The regressive tax is widely believed to be an engine of job creation in an
economy.

The regressive tax in local taxation is a response to the economic slumps of
the 1970s. The 1970s marked the time in which the American economy transitioned
from a primarily industrial economy to an economy focused on the service
sector. During the 1970s, the economy was characterized with stagnant job
growth combined with monetary inflation- this trend would create the economic
buzzword of the day: stagflation. Some economists argue that stagflation was
caused by a lack of liquid capital in the market combined with a growing
welfare state that typified the Johnson administration’s “new society”
programs. The other side of the argument argues that stagflation was not the
government’s fault and stagflation was caused by the economic disruption of the
fuel crisis that resulted from OPEC’s response to Israel’s victory in the 1973
Yom Kippur war and the West’s tacit support for the victors.

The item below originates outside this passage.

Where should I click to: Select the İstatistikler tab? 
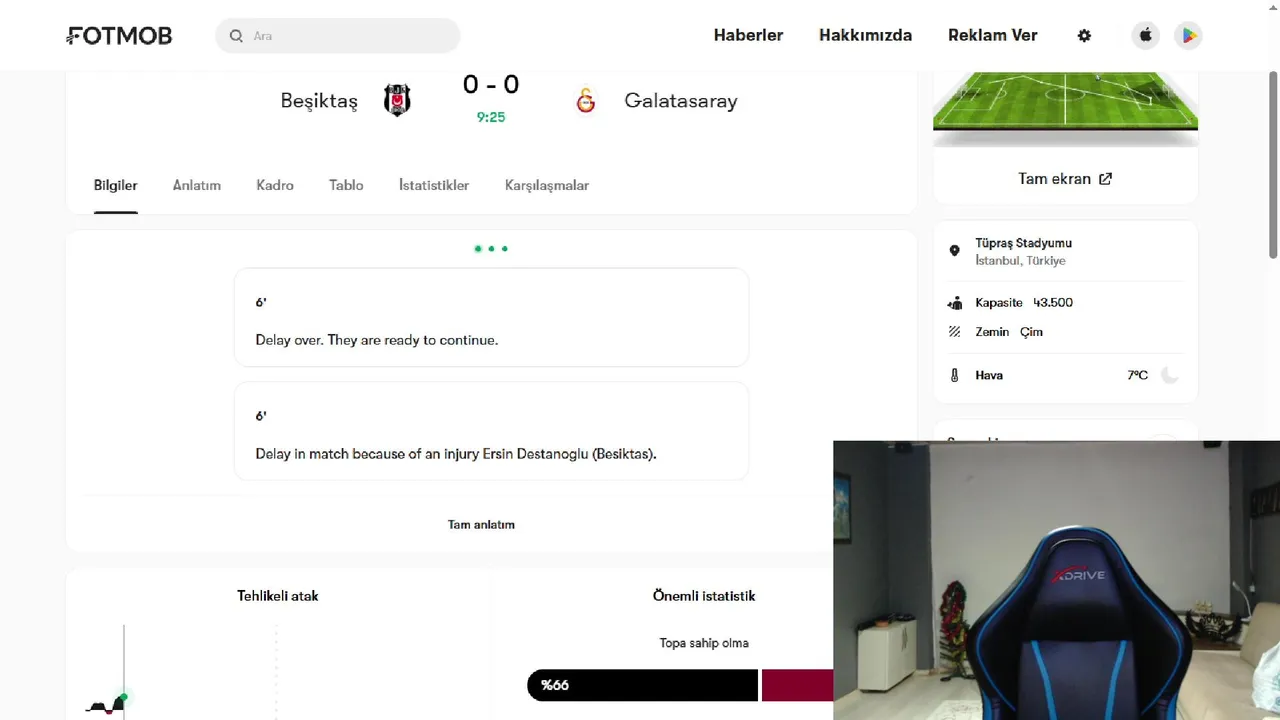coord(434,185)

With international events, federal government policies, and economic polemics
aside, by the 1980s, it was clear that public adored the idea of the regressive
tax essential to the economic paradigm of Reaganomics. Proponents of the
regressive tax touted the rich’s ability to expand the economy during the
subsequent boom years of the 1980s. Local taxation reflected national income
tax policies, in the meantime, the wealth of the rich expanded and this wealth
created a flood of credit by which the middle class could benefit with bank
loans. The regressive tax was considered the primary explanation of the rapid
expansion of America’s gross domestic product as the end of the Cold War. Some
go as far as to argue that the regressive tax was why America “won”
the Cold War.

The boom years of the 1990s were arguably the triumph of the regressive tax
when more state and local governments mirrored the tax policies of federal
government. States that kept their income taxes progressive had slower economic
growth than the states who adopted regressive taxes. The progressive tax was
considered the policy that resulted in economic stagflation and urban decay
that embodied the housing projects of New York and Los Angeles, both of these
states kept their income taxes relatively progressive. The regressive tax is
the quintessence of the neo-liberal economic theory the Chicago school of
economics endorsed. Regressive taxes freed up allowed the Federal Reserve bank
to slash interest rates to create the credit necessary to expand the housing
market in many states. State governments were pleased with the regressive tax
because the new home construction meant more revenue from property taxes. The
regressive tax also created the   optimal conditions for Wall Street
to financially innovate and give home-buyers incentive to invest in the real
estate buyer’s market that characterized the last quarter century.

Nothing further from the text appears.